Walter Bright via Digitalmars-d digitalmars-d at puremagic.com
Fri Feb 6 14:17:16 PST 2015


On 2/6/2015 5:28 AM, Steven Schveighoffer wrote:
> It's better because I know where it is used. It's used in one place, and I can
> squash it right there saying "No, you can't do this in this one place." Instead
> of reviewing an API in ALL POSSBILE CONTEXTS (which if trustedCast is a public
> API, would be a lot), I have to review one call in ONE CONTEXT.
>
> The former is WORSE because it can be used in 100 places. Now I have to go
> through and fix ALL THOSE FUNCTIONS that use it, because its interface was
> exposed to the whole of phobos.

This is the crux of the problem - failing to define a safe interface to the 
trusted code block. Without defining an interface, you're right, you must review 
all the context(s) that call it.
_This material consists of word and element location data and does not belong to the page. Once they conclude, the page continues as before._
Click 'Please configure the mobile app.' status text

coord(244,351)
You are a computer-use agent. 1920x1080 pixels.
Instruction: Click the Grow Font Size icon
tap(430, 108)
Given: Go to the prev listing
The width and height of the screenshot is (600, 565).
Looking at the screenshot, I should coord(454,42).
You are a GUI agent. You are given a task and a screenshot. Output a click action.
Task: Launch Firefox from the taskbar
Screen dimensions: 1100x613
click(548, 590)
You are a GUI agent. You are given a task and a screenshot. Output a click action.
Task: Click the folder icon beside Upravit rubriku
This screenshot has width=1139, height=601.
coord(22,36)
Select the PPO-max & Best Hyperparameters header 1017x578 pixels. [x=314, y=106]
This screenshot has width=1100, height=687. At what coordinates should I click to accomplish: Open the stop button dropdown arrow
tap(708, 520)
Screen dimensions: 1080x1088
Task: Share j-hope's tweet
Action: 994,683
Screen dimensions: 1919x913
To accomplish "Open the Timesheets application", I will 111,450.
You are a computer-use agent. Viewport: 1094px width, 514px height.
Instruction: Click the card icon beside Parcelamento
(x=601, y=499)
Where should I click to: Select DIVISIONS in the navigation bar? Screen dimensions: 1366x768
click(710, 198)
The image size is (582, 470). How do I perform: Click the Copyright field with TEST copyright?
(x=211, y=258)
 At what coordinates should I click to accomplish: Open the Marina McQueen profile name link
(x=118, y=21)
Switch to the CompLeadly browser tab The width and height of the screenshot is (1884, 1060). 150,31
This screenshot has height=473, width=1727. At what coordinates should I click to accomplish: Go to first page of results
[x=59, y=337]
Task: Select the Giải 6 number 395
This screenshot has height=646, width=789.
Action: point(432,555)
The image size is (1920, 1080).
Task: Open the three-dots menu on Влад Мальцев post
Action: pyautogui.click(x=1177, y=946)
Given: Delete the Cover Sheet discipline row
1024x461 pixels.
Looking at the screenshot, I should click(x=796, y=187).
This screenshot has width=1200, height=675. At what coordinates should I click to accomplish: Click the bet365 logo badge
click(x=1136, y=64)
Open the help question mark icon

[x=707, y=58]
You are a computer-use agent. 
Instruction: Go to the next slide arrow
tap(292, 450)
With a safe interface you DO NOT. You only have 
to review the interface.

A simple rule:

"If you need to do a safety review on the context in which @trusted code is 
called YOU ARE DOING IT WRONG because you've failed to provide a safe interface 
to the @trusted code."


It's like solving a physics problem and winding up with negative energy. If that 
happens, you made a mistake. It is not a matter of judgement or opinion, it is 
an objective fact.

Going forward, all @trusted code that leaks unsafety into its context will be 
rejected for inclusion in Phobos. The code reviewer only has to review the 
@trusted block to determine this - he does not have to review the context.